23 January 2012

Fictional Billboard Burner – Monkey Wrench Gang

The Monkey Wrench Gang by Edward Abbey, 1975, Excerpts

The Highway Patrol arrived promptly fifteen minutes late, radioing the report of an inexplicable billboard fire to a causally scornful dispatcher at headquarters, then ejecting self from vehicle, extinguisher in gloved hand, to ply the flames for a while with little limp gushes of liquid sodium hydrochloride to the pyre. Dehydrated by months, sometimes years of desert winds and thirsty desert air, the pine and paper of the noblest most magnificent of billboards yearned in every molecule for quick combustion, wrapped itself in fire with the mad lust, the rapt intensity, of lovers fecundating.
Doc Sarvis by this time had descended the crumbly bank of the roadside under a billowing glare from his handiwork, dumped his gas can into trunk of car, slammed the lid and slumped down in the front seat beside his driver. “Next?” she [Abbzug] says.

Introduction to 2000 Edition by Douglas Brinkley

The Monkey Wrench Gang is far more than just a controversial book – it is revolutionary, anarchic, seditious, and, in the wrong hands, dangerous.
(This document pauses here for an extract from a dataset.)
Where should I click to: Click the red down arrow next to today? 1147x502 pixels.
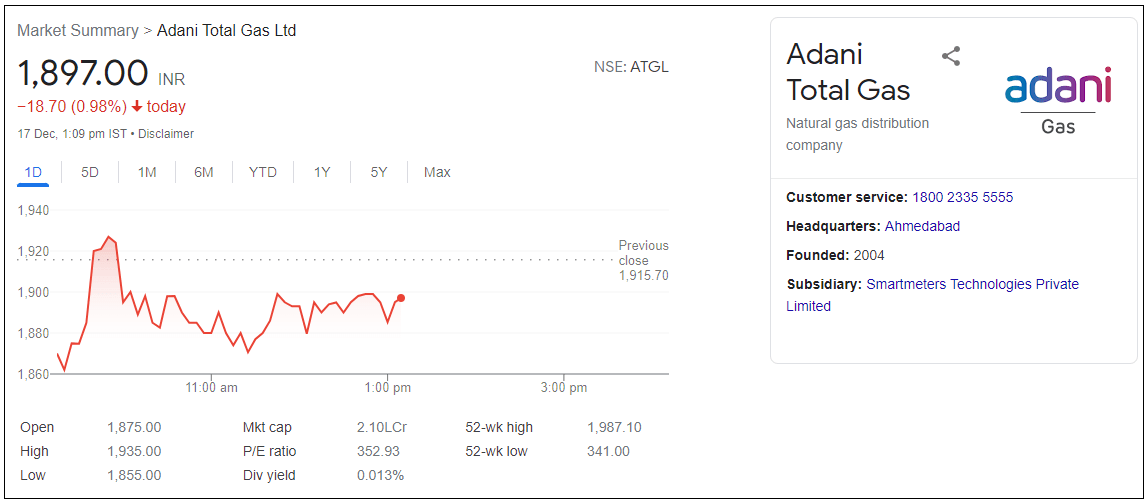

Although Abbey claimed it was just a work of fiction written to “entertain and amuse,” the novel was swiftly embraced by eco-activists frustrated with the timid approaches of mainstream environmental groups like the Sierra Club and the Audubon Society.

Earth First! Rankled the public and even other environmentalists from the start. The group announced itself in 1981 by unfurling a hundred-yard-long black plastic streamer to look like a deep crack down the face of Glen Canyon Dam – a scene taken straight from the opening pages of The Monkey Wrench Gang.